While increasing capital is more familiar within the corporate sphere, being a frequently used mechanism, it is also worth acquiring an understanding of capital reduction as an effective and recommended mechanism for the corporate and financial health of any company, when its use is indeed appropriate.

In accordance with Article 210 of the Commercial Code of Guatemala, there are three ways to reduce capital in commercial companies:

    1. Decrease in the value of social contributions (personalist societies).
    2. By decreasing the value of shares (stock companies).
    3. By the redemption of some shares (stock companies).

The common understanding is that all three modalities require the modification of the Articles of Incorporation of the Company to reduce capital, however, this has its considerations.

For cases 1 and 2, it is indeed necessary to modify the bylaws for this to take effect legally and therefore before third parties.

For case 3, this modification may or may not be necessary. The differentiation of the route for this case will depend on how the company was constituted.

If the company, from its incorporation, regulated redeemable shares and the process for that redemption to take effect without the need to modify the bylaws, the reduction becomes very attractive and with a much simpler route, both in corporate and registry matters, representing a saving of costs and time. Practically, the reduction under this modality is done internally within the company, without necessarily following a registration process, which involves publications and legal deadlines.

This modality is often very useful for cases where corporate and business models are anticipated in which the passage of certain shareholders will be short in the life of the company, and especially when there are scenarios with purely investment views, without necessarily having an administrative or managerial role in certain companies.

Always within case number 3, it is key to understand and analyze Article 112 of the Commercial Code, which regulates the rules for the redemption of shares, providing the minimum parameters to be followed to achieve the effective redemption of shares, important to note that this same article regulates how to proceed in case the deed regulates or not the redemption and aspects of special relevance such as:

    • Determination of the book value of shares (which is not the same as their nominal value).
    • The still existing regulation on the draw before a Notary to determine which shares will be redeemed.
    • Cancellation of the share titles that are redeemed.
    • Rights of the shareholder who suffers redemption, contemplating a prescription period.

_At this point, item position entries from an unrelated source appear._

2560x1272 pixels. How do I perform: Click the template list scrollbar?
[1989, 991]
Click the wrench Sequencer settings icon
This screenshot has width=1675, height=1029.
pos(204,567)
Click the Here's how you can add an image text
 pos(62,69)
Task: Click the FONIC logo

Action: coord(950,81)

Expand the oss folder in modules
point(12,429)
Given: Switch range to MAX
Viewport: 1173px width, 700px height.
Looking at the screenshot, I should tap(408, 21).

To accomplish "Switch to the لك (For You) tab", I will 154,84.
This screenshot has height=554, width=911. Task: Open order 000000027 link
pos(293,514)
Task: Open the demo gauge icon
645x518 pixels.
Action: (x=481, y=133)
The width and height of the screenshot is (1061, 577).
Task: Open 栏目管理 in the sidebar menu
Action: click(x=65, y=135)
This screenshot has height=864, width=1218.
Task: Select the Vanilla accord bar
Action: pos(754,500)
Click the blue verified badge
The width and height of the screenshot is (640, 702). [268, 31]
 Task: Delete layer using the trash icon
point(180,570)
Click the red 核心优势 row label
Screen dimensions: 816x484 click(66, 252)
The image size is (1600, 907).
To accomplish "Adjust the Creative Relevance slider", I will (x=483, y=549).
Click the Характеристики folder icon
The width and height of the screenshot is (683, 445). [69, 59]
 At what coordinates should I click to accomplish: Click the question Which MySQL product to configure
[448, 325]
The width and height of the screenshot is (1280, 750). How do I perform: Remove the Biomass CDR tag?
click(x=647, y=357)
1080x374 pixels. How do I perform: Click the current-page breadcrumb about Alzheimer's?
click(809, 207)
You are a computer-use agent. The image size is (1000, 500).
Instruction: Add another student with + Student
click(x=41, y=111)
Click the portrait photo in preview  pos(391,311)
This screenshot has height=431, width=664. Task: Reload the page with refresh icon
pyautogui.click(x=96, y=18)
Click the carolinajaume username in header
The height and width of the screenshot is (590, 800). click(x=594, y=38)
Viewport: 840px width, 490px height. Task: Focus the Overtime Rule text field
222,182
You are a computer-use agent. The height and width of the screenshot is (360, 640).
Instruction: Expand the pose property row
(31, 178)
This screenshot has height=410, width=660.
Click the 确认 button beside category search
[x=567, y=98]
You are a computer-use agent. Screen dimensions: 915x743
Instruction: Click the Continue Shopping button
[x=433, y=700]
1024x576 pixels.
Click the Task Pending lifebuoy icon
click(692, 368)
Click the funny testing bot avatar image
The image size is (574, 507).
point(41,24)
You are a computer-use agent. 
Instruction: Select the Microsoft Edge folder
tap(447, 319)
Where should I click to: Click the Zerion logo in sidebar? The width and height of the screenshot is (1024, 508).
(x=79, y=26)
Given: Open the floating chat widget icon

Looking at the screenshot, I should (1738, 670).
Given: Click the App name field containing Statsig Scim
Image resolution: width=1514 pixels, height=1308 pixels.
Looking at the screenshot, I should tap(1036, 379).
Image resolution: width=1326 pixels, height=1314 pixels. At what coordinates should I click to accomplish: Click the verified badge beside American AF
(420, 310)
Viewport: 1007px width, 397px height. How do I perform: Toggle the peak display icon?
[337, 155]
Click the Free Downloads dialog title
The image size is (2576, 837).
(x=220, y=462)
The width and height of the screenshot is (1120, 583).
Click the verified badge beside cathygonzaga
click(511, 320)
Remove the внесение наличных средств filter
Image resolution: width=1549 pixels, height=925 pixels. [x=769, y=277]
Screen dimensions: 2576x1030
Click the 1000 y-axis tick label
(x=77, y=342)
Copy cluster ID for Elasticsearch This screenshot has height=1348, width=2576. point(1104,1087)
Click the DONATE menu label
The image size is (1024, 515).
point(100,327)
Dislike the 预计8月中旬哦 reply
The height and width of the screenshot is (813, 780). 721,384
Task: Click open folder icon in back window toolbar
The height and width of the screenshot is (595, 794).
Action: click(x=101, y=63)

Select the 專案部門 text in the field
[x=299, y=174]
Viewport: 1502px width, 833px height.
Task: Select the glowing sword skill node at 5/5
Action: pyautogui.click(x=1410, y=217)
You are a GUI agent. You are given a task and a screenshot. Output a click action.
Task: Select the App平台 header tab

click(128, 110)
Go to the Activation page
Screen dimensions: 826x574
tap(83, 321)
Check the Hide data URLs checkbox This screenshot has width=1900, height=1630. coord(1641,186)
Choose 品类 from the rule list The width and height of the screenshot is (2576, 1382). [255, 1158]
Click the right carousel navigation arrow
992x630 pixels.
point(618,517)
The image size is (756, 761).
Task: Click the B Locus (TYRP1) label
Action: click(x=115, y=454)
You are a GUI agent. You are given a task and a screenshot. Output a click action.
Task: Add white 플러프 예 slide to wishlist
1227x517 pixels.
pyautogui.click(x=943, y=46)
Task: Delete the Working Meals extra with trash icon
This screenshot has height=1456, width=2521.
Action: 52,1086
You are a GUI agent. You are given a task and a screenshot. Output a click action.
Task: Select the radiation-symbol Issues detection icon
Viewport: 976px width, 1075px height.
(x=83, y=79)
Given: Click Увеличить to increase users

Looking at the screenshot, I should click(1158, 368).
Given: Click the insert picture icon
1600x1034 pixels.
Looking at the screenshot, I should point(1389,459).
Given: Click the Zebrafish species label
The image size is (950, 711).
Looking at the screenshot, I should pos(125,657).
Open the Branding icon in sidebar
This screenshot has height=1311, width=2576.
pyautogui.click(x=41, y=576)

The scope of article 112 that we are mentioning also has a direct impact on those companies that do not contemplate within their Articles of Incorporation the procedure for capital reduction through redemption of shares, since what that norm regulates is the starting point of the registration process that must be carried out before the Mercantile Registry (which is regulated in articles 210 to 213 of the Commercial Code), before the reduction becoming effective within the company. This modality for reducing capital represents greater time and costs.

For those companies where the capital reduction process is not regulated in the Articles of Incorporation, there is always the option of modifying the bylaws to incorporate these redemption rules and thus facilitate the process when the company needs it.

Finally, it is important within the financial analysis of companies to take into account that the Commercial Code regulates cases where the reduction of capital represents the solution to certain situations that may arise in the history of a company, such as:

    • Loss of capital
    • Delinquent shareholders
    • As a result of the separation of partners.